NEW CONSTRUCTION REGIME IN LATVIA
EXPECT MAJOR LIMITATIONS TO DIVIDED PROPERTY
MOST RECENT SUPREME COURT FINDINGS ON ISSUES OF RESIDENTIAL LEASE
LATEST DEALS IN REAL ESTATE AND CONSTRUCTION

 

NEW CONSTRUCTION REGIME IN LATVIA

In the summer, the parliament adopted a new Construction Law at the final reading. The new law replaces the law adopted on 10 August 1995 and provides a vast range of changes in present construction regulation. The new law will come into force on 1 February 2014. Its wording determines and specifies a procedure for preliminary development sketch, design, responsibility and control, certification of construction specialists and issue of construction permits, classification of construction companies and scope of authority of state administrative institutions in the field of construction.

A new procedure for issue of construction permits

The main difference between the new and existing construction regulation lies in the fact that a construction permit or administrative deed with conditions on construction will be issued at the beginning of the construction process instead of the final stage, as occurred before. Issue of a construction permit itself does not give the right to launch construction works; it will only give the grounds and conditions for design drawings.

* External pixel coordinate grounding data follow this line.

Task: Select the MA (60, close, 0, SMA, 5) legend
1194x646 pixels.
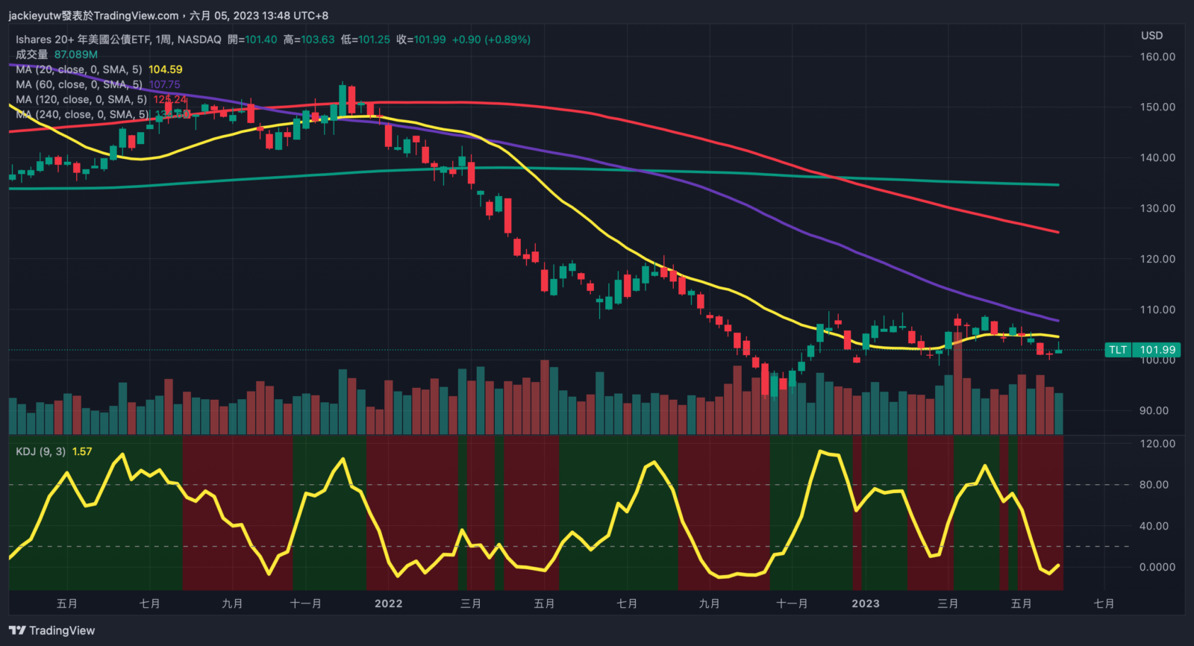Action: 79,84
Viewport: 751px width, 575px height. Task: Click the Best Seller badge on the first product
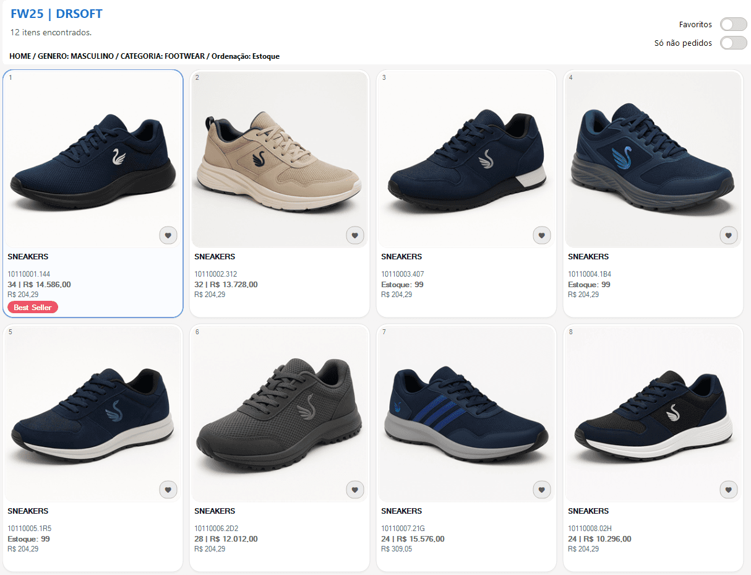coord(33,307)
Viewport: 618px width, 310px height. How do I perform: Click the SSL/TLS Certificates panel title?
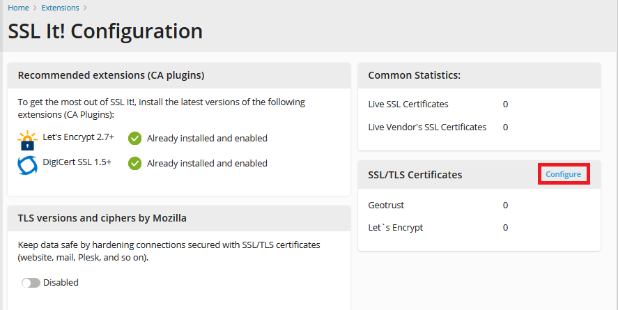click(x=415, y=174)
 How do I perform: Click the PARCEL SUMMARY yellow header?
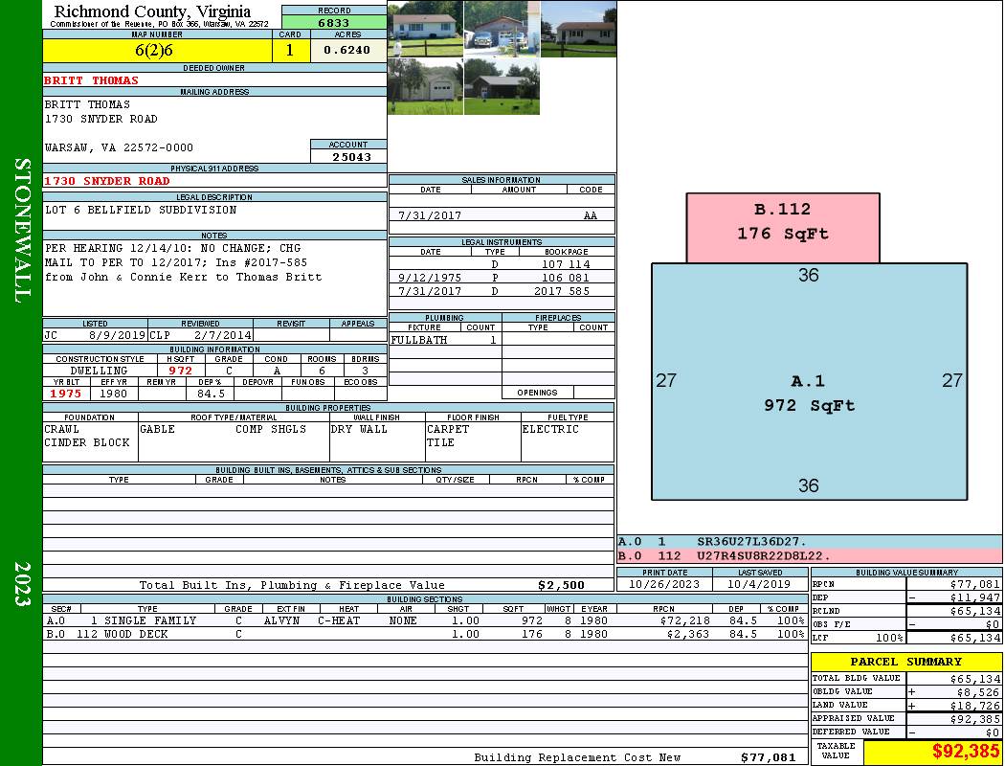[x=906, y=662]
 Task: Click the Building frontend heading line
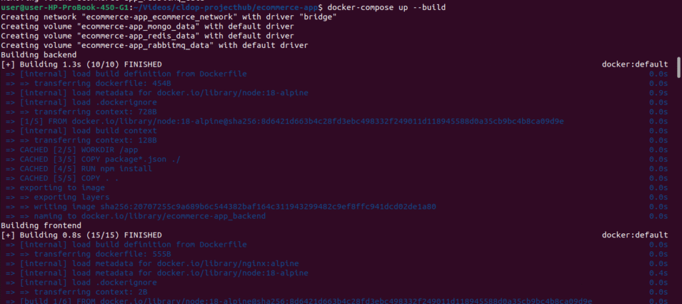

The new regulation prescribes that after issue of a construction permit, the regulations included in the construction permit shall be fulfilled ensuring development of the construction plan. Construction works can be performed only after the construction board has made a note in the construction permit that all the design conditions and conditions for launching construction works have been met and that the construction permit cannot be revoked any more.

APT and obligation to notify

As of next year, the construction board will no longer issue an architecture and planning task (APT). In future, an applicant for construction will  apply to the construction board regarding a preliminary development sketch (būvniecības iecere) and provide other documents as laid down in regulations, whereof an institution or official appointed by the municipality will notify the general public within three days as of receipt of the application on the preliminary development sketch by publishing the information on the municipality’s home page and in the construction information system. The institution or official appointed by the municipality will notify the general public of a decision to issue or refuse a construction permit, as in the case of receiving the preliminary development sketch application. A construction permit or refusal to issue can be disputed or challenged under the procedure set in the Administrative Procedure Law within a month from the day given in the notification. The issuer of a construction permit can cancel it after it comes into force if the developer fails to observe the Construction Law and other regulations.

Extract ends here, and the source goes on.